Starting at the line that contains "Where should I", write out every line through the end of the records below exactly as it appears, and leave out all pictures.

[Opening PROVIDED INFORMATION section]

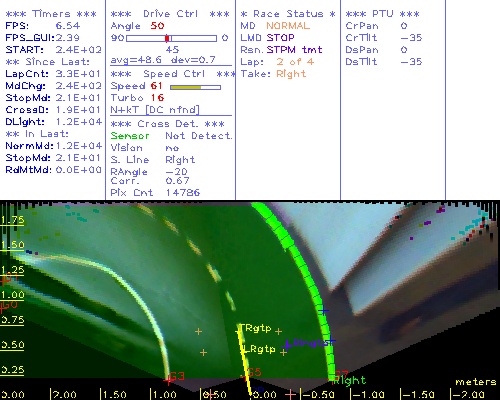The height and width of the screenshot is (400, 500).
Task: Click the Lap 2 of 4 readout
Action: [295, 62]
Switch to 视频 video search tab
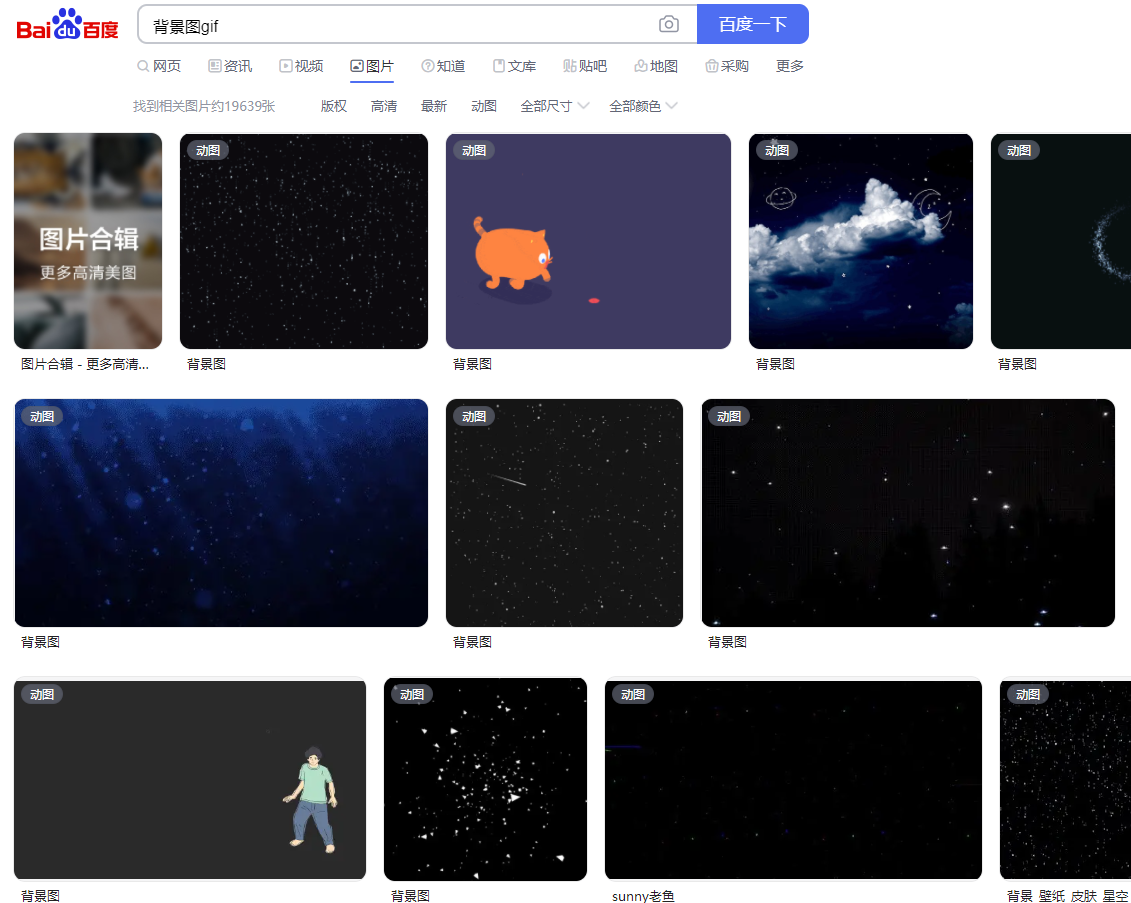 pyautogui.click(x=301, y=66)
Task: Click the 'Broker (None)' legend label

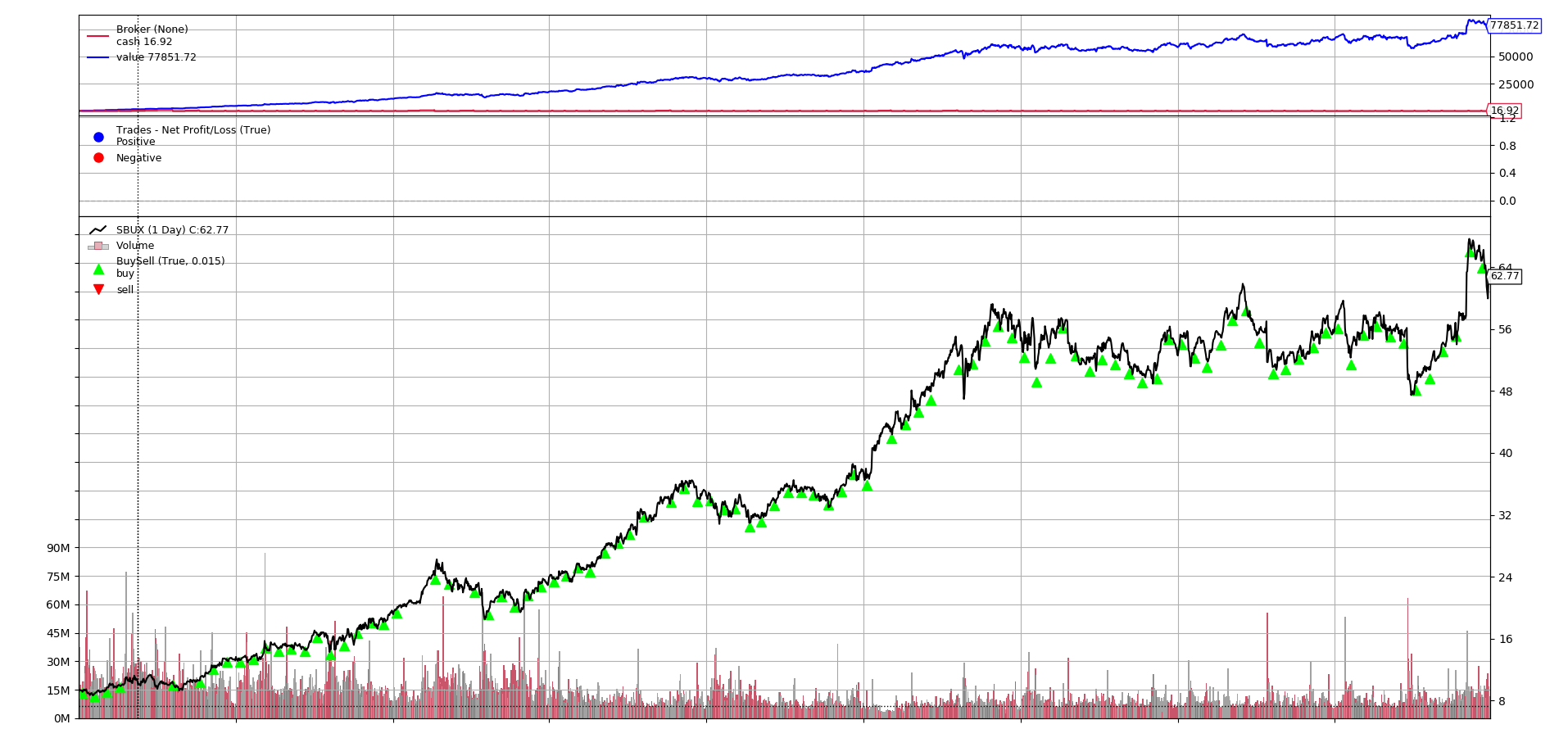Action: click(152, 29)
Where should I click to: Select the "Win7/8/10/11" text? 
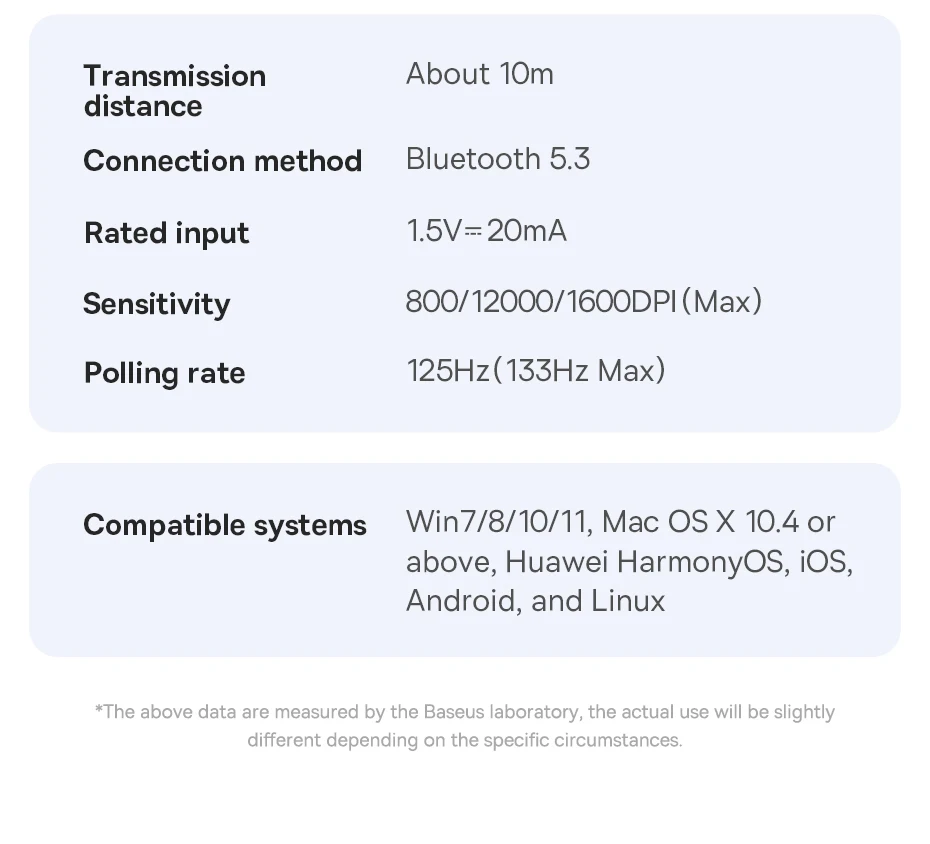click(x=497, y=522)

[Closing PROVIDED INFORMATION section]

SOLUTION FOR THIS TASK:
Where should I click to: Select the "Win7/8/10/11" text? 
click(x=497, y=522)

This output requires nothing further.